“I don’t go to the movies much – if you’ve seen one, you’ve seen them all…Oh, no offense. Movies are entertaining enough for the masses, but the personalities on the screen just don’t impress me. I mean, they don’t talk. They don’t act. They just make a lot of dumb show…”
Cinema was essentially created as an escape. A sort of mirror to our times, but heightened with dramatic flair, suspense, humor, or otherwise an alternative reality to our own. No other period in Hollywood history matches this otherworldly view as within the golden age of musicals. Escapism took shape in Technicolor extremes, where people break out into a song rather than contemplate their mistakes. A little tap dance when words are insufficient. This is not reality, but another dimension of reality filled with smiles, laughs, and a more care free innocent time. We all know the good old days were not really good old days for everyone. Times were rife with violence, racism, sexism, closeted sexual identities, and many more hushed tones within society. The musical tossed all of that aside for the sheer exuberance of fun.
A lazy Saturday morning, the local art-house theater presented a single showing of the Stanley Donen/Gene Kelly film of “Singin’ In The Rain” for a charity organization. A worthy cause and the perfect film to bring in an audience of all sizes and shapes. Many were patrons who knew the film by heart and many were viewing it for the very first time. What better venue to watch a big brassy Technicolor spectacle than on the big screen with big sound for the uninitiated with this classic film. “Singin’ In The Rain” remains the pinnacle of Hollywood musicals for it perfectly grasped all its conventions using stellar wit, imagination, and the brilliant musical talents of Gene Kelly, Donald O’Connor, and Debbie Reynolds, under the direction of Stanley Donen.
It was an absolute joy to see my ten year old watch with amazement the comic antics of Donald O’Connor defying gravity and laughing at how truly awful the voice of Lina Lamont (played with Academy Award winning comic gusto by Jean Hagen) was. There was even a little cinema history lesson for him about how the silent film industry was turned on its head by the advent of sound introduced into cinema with the spectacular success of The Jazz Singer. The pure joy of the musical numbers cast a spell upon him and myself included. This film made us forget for two hours and brought constant smiles and laughs in the best way possible. It is proof of a great film when sixty-five years later audiences will still clap after their favorite musical numbers. We found ourselves doing the very same thing. Its energy and sense of exuberance has not lost its luster in all that time.

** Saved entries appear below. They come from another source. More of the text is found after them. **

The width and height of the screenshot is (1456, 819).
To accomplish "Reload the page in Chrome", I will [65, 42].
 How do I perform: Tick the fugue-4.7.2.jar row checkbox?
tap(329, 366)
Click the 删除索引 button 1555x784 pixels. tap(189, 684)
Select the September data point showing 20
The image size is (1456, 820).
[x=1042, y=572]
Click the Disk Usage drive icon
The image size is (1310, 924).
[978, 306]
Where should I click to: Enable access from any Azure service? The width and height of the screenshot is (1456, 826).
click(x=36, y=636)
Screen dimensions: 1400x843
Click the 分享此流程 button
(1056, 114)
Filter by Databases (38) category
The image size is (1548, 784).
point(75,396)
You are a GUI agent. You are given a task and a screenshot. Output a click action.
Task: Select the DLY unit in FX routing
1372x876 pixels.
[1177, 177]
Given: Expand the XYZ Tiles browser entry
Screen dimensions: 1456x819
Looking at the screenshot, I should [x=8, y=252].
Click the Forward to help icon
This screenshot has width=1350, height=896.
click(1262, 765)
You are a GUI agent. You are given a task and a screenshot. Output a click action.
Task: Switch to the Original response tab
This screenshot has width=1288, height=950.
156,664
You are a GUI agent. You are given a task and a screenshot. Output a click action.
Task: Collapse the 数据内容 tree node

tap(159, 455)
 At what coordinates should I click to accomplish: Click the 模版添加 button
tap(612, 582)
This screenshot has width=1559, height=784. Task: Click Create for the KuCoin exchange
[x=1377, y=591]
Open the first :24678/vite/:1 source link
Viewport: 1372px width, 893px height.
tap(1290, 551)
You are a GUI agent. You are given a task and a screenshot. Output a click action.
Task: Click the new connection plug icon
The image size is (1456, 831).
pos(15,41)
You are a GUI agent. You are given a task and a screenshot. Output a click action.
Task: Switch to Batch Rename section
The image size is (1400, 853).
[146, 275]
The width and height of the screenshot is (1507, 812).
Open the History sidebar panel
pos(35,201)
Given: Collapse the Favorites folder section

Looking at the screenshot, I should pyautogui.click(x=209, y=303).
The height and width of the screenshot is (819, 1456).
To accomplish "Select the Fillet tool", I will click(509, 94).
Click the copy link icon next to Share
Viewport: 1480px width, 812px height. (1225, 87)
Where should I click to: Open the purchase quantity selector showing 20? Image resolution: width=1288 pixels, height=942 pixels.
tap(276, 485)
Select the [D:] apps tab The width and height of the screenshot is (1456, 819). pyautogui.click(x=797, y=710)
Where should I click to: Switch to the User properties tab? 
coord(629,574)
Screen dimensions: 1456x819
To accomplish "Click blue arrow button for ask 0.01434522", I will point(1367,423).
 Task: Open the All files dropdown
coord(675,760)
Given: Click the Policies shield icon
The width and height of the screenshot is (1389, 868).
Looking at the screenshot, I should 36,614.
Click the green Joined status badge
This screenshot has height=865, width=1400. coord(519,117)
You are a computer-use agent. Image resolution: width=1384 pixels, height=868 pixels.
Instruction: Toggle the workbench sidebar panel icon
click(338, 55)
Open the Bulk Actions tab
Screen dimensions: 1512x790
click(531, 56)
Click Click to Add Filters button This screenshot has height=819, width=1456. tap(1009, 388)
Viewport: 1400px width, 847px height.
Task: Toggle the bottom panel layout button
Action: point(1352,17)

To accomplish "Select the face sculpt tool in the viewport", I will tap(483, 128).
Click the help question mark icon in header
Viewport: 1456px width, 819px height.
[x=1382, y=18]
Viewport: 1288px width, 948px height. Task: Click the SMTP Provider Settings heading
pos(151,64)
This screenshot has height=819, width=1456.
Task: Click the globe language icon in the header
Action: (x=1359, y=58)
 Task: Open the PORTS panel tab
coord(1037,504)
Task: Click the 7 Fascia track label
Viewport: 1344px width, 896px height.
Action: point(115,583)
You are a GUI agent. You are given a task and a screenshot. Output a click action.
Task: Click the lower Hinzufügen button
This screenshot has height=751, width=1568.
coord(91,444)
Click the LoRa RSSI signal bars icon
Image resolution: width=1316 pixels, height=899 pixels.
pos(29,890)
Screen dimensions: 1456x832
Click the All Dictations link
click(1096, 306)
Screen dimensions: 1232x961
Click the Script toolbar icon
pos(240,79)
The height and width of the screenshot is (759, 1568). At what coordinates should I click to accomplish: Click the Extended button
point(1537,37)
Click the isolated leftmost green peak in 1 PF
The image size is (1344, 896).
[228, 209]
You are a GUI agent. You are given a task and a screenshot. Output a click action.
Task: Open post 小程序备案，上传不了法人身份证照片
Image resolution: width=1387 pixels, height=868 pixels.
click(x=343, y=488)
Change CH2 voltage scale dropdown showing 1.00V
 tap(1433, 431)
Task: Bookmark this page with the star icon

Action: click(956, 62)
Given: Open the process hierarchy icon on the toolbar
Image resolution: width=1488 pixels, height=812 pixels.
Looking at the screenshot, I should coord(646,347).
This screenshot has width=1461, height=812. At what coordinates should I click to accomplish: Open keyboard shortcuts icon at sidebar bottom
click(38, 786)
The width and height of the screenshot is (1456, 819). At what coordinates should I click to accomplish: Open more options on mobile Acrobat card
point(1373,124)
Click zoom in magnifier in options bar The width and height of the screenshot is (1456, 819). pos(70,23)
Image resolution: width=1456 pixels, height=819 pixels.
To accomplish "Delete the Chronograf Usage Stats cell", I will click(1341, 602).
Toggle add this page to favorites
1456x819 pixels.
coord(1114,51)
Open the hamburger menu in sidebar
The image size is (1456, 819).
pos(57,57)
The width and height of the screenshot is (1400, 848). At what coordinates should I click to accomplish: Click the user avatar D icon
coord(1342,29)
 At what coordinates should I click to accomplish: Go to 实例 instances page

Afterwards, we talked about what we had seen. Everyone we saw on screen was gone (Debbie Reynolds being the last to go recently). Their work certainly lives on in a ten year old’s mind today. The stunts were performed by real people. The incredible dancing and shenanigans throughout were carefully rehearsed. The musical was at the height of it’s popularity when “Singin’ In The Rain” was released. People flocked to these movies because it meant something to them. Yes, a way for escape; to daydream and imagine a world without pain and suffering. Just a little heartbreak is all. It was this talk afterwards that set in motion how much history there is to teach our young minds. To be a child in this day and age with so much to reach back to and experience for the very first time, if we adults just slow down and take the time to let it happen.
Gene Kelly was the athletic dancer, while Fred Astaire resembled the refined toe tapper. Kelly was always a favorite with me simply because of his every-man persona and jaw dropping choreography which displayed a dance which sometimes felt as if anyone could do it if they put their mind to it. Of course, this was the deceitful brilliance of Kelly. No one could dance like he could. Not even Astaire. Within all the musical sequences, one has always stood out from all others for me with the peculiar quality of sexiness and eroticism surrounded by the typical Hollywood innocence of the film. Take a closer look at the entire “Gotta Dance” number, in which a young innocent goes to the city to make it big on Broadway. Kelly infuses his personality with innocence, joviality, and charm until he meets a dangerous woman, played by the lustful Cyd Charisse. When these two dancers meet, lightening strikes. You can practically see the electricity and seductive eroticism charging the celluloid image. These two were made for each other as dance partners. Charisse, an accomplished and equally athletic dancer in her own right, matches Kelly move for move and boldy seduces him right in front of us. It made an impression at a young age and seeing it again today, brought back memories of that wide eyed innocence being dismantled brick by brick.
Cyd Charisse, I thank you from the bottom of my heart.